Aprendiste más de la vida que de
los libros. Y la vida te enseñó a tener miedo, miedo de todo, hasta de ti
mismo. Por las críticas. Por las opiniones de quienes no te quisieron conocer. Los
que te desarmaron con sus juicios y te dejaron pensado cómo es posible que
estén tan seguros de sí mismos. E imaginas que un día se atragantarán con su propio
veneno y sus lenguas se retorcerán con la ponzoña que supuran.
Pero eso jamás se ha visto. Hay personas que viven encadenadas a su propio discurso como los hay que mueren de espanto al
comprender que se han quedado sin tiempo: que solo les queda un minuto.
Que se perdieron mirando a otro lado en vez de a sí mismos. Actores
de una tragedia, dioses venidos a menos, nadies desorientados en un bosque
de sombras, entre ideas de amores, mentiras y compromisos.

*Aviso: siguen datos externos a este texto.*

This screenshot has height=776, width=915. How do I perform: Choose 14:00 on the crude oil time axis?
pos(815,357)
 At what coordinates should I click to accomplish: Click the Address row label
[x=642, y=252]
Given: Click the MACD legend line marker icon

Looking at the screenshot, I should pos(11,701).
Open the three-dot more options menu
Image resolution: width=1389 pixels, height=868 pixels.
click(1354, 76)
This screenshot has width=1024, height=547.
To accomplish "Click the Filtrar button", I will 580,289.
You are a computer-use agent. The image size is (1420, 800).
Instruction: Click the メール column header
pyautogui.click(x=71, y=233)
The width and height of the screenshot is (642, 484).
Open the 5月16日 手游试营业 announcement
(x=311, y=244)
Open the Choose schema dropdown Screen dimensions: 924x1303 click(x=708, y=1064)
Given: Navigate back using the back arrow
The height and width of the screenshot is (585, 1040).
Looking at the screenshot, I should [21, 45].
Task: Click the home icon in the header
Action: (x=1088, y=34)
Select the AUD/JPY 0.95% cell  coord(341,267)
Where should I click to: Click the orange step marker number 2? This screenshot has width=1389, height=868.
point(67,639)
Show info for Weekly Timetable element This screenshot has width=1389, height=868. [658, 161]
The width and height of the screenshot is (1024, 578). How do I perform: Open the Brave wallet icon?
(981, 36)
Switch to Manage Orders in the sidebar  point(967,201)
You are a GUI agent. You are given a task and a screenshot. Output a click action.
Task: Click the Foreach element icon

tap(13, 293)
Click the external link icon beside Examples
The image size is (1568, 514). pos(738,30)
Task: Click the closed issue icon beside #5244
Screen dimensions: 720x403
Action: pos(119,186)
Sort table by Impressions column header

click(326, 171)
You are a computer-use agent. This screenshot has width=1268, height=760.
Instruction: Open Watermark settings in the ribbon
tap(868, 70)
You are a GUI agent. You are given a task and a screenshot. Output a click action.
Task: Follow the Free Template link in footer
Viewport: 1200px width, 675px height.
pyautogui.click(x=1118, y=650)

Te estrujas a ver si te queda
coraje, las últimas fuerzas que te permitan componer un reclamo intrigante, un
truco para llamar su atención y dejarles un recuerdo perenne en lugar del vacío
en que te has convertido. Pero estás ensimismado en el sentimentalismo del
funeral. No eres más que un abismo. Te han puesto el traje negro de la
invisibilidad. Adiós, para siempre esta vez. Un Padrenuestro, un Amén y al hoyo…
Dejaste de tener influencia en el mundo; el olvido.
En lo que te queda de muerte,
rememorarás, mil veces y más, el Juicio.